Bewertet man den Wert unterschiedlicher Handlungsalternativen einer Entscheidung unter Risiko (d.i. einer Entscheidung, bei der die Eintrittswahrscheinlichkeiten der möglichen Zufallsereignisse bekannt sind) mit Hilfe des Erwartungsnutzens, so ist damit sichergestellt, dass die Rangfolge der Alternativen dieselbe bleibt, wenn wir unsere Nutzenfunktion durch eine äquivalente kardinale Nutzenfunktion ersetzen.
Aus dem Erwartungsnutzen ergibt sich eine sehr einfache Entscheidungsregel für Entscheidungen unter Risiko, sofern die erwarteten Werte mindestens auf einer kardinalen Nutzenskala eingetragen werden können, nämlich die Regel:
Entscheidungsregel für Entscheidungen unter Risiko: Wähle diejenige Entscheidung, bei der der Erwartungsnutzen am größten ist.
Dass diese Regel bei Entscheidungen unter Risiko tatsächlich die beste ist, werden wir gleich noch ausführlicher begründen.
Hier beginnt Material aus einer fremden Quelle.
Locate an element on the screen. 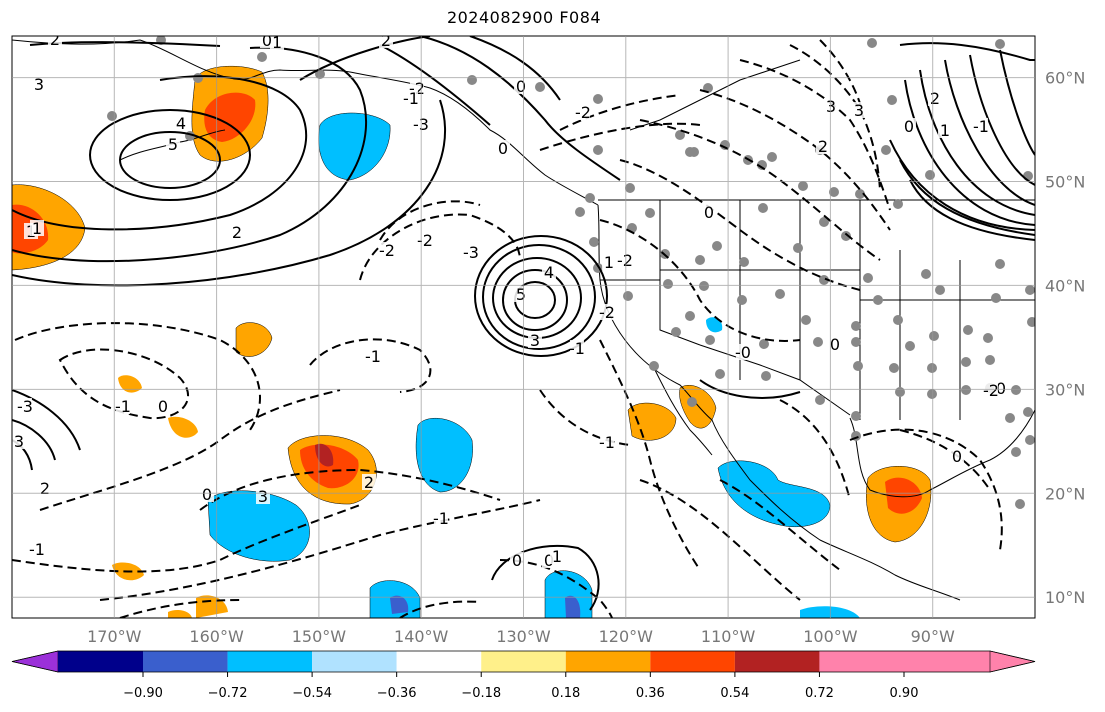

Wenn sie aber die beste ist, dann ergibt sich für Unterscheidungen unter Risiko, dass wir nicht - wie bei Entscheidungen unter Unwissenheit - mit dem Problem zu kämpfen haben, dass es eine Reihe unterschiedlicher Entscheidungsregeln gibt, die alle sinnvoll begründet werden können, die aber unter Umständen unterschiedliche Ergebnisse liefern. (Inwiefern dies ein ernstzunehmendes Problem ist, sei dahin gestellt. Man könnte es auch so interpretieren, dass es bei Entscheidungen unter Unwissenheit eben keine generell beste Entscheidungsregel gibt, sondern nur situationsspezifisch mehr oder weniger angemessene Entscheidungsregeln - wobei einmal angenommen sei, dass die Auswahl der richtigen Entscheidungsregel unter Berücksichtigung der näheren situtationsspezifischen Bedingungen und Umstände leichter fällt.)